Poi c’è un altro procuratore aggiunto che punta alla promozione: è Eugenio Fusco, oraa capo del dipartimento milanese che si occupa di truffe e reati informatici ma che vorrebbe guidare la procura di Verona, mentre il pm Stefano Civardi è in corsa per procuratore aggiunto a Pavia.
Poi sono in partenza per altri uffici Chiara De Iorio, che per anni ha coordinato il settore delle esecuzioni penali e la pm Monia Di Marco, mentre la numero uno dell’antimafia milanese, Alessandra Dolci vorrebbe andare alla Dda nazionale.
Un via vai di magistrati anche fisiologico, naturalmente. Non fosse che il buco negli organici della Procura di Milano sta diventando clamoroso: a un anno dall’insiediamento del nuovo capo Marcello Viola sono una ventina i sostituti mancanti (sugli 85 previsti nella pianta organica). Un vuoto mai toccato che supera il 20 per cento, cui vanno ad aggiungersi aspettative, maternità, incarichi vari di chi è formalmente in servizio ma non proprio a tempo pieno. E nuovi pm a breve ne arriveranno pochissimi (forse uno solo), perché di magistrati ne mancano 1.800 in tutta Italia, i concorsi hanno tempi lunghi e spesso lasciano vuoti tra i vincitori per carenza di candidati “idonei“.
Il problema però non tocca solo le toghe ma anche i cittadini.
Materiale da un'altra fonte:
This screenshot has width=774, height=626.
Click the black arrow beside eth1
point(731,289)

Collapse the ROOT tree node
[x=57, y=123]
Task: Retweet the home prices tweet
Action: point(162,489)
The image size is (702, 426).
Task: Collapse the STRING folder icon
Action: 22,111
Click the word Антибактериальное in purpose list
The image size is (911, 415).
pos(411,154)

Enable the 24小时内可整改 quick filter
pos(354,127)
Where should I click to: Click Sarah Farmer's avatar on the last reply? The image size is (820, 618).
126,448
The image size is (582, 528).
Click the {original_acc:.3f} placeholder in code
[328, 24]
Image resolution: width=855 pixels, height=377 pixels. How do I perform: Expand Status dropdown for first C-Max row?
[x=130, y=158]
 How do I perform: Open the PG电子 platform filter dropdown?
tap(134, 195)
Infatti una Procura con questi vuoti in organico rende più difficili i turni e gli impegni dei pm in servizio e di conseguenza rallenta i tempi dei processi e del sistema giustizia, ce ne fosse bisogno. Questa che per i pm assomiglia a una vera e propria fuga dalla città, avrà certamente motivazioni personali e di carriera per molti di loro. Ma non c’è dubbio che segni anche una clamorosa inversione di tendenza nell’ “attrattività“ che una Procura (e forse una città) come Milano hanno tradizionalmente esercitato nei confronti dei magistrati.